Routine procedures, such as colonoscopies and mammograms, are particularly susceptible to billing errors. Under the Affordable Care Act, certain preventive tests are supposed to be covered in full by insurance, without any additional co-pay or bill to the patient. A screening colonoscopy, for example, should be covered fully for adults age 50 and older who meet all other guidelines for a screening and are at average risk of colon cancer — even if a polyp is removed. But based on the many, many emails I’ve received from frustrated readers, providers routinely switch the procedure code to a diagnostic colonoscopy if they snip a polyp, and patients get billed accordingly.
Many of the people who have been featured in my articles brought their problem to me after getting nowhere on their own. And sometimes, a little publicity can help move things along. Liz Parlett Butcher wrote to me after months of trying to get the family’s Medicaid managed-care plan to pay for her 9-year-old son’s preferred insulin brand. The insurer wanted Shane, whose family lives in Egg Harbor Township, N.J., to first try an insulin that cost the plan less, but Shane wasn’t responding well to it — his mother said he almost went into a diabetic coma. After The Inquirer’s story, UnitedHealthcare issued the family a 20-year coverage guarantee for Shane’s preferred insulin.
Evan Acuna, a 27-year-old Collingswood resident, got his share of an ER bill reduced from $4,752 to $779 after he called the hospital in a panic to tell them he couldn’t afford to pay it. It’s frustrating and unfair because not everyone can get their story in front of a reporter and it shouldn’t take public shaming to resolve the types of problems I write about. (That much said, please don’t hesitate to contact me if you have an interesting billing problem, and are willing to have your name and photo in The Inquirer.)

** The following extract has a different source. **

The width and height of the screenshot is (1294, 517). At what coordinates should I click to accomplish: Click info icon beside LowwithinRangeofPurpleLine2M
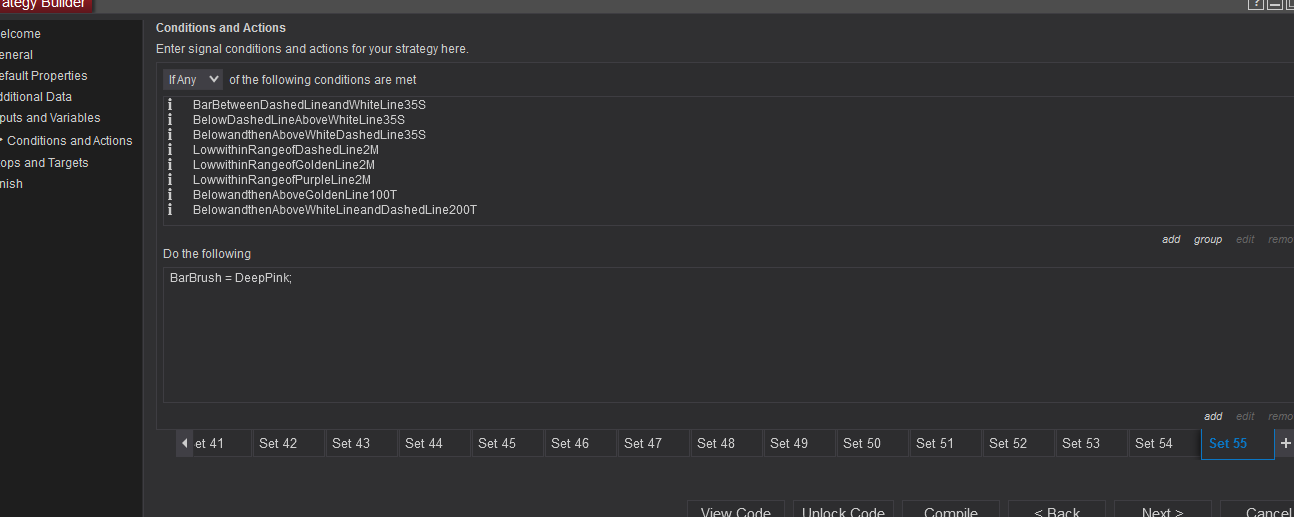(170, 180)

Insurance companies and health systems need to do a better job of communicating with people. Typically people bring their bills to me once they believe that they’ve exhausted all their options — they’ve called their insurer and the hospital numerous times and been unable to get an answer to their question. When I talk to insurers and hospitals, they point to their online price tools, plan coverage descriptions on their websites, financial support departments that are there to answer questions, but it’s clear these resources aren’t enough. People are showing a deep interest in the cost of health care and these major players are missing an opportunity to meaningfully engage with their members in a way that could actually help reduce their overall health-care spending.

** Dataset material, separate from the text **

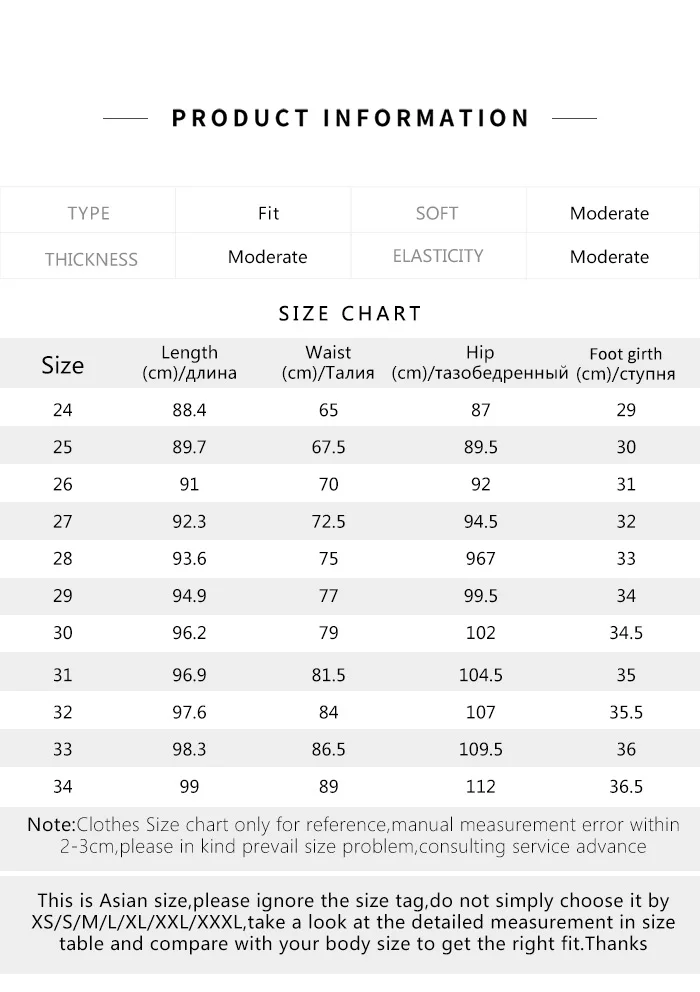
Task: Click the Hip (cm) column header
Action: pyautogui.click(x=480, y=363)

People are very concerned about medical debt affecting their credit rating. Often, they try to challenge a medical bill, but in the meantime they keep getting notices and end up paying it because they receive a “last reminder” notice telling them this is their final opportunity to pay before it’s sent to a collection agency. FICO, the most commonly used credit agency, has updated its formula to lessen the impact of medical debt on credit rating. But banks and lending institutions may be using older software versions that still count medical debt like any other delinquent bill.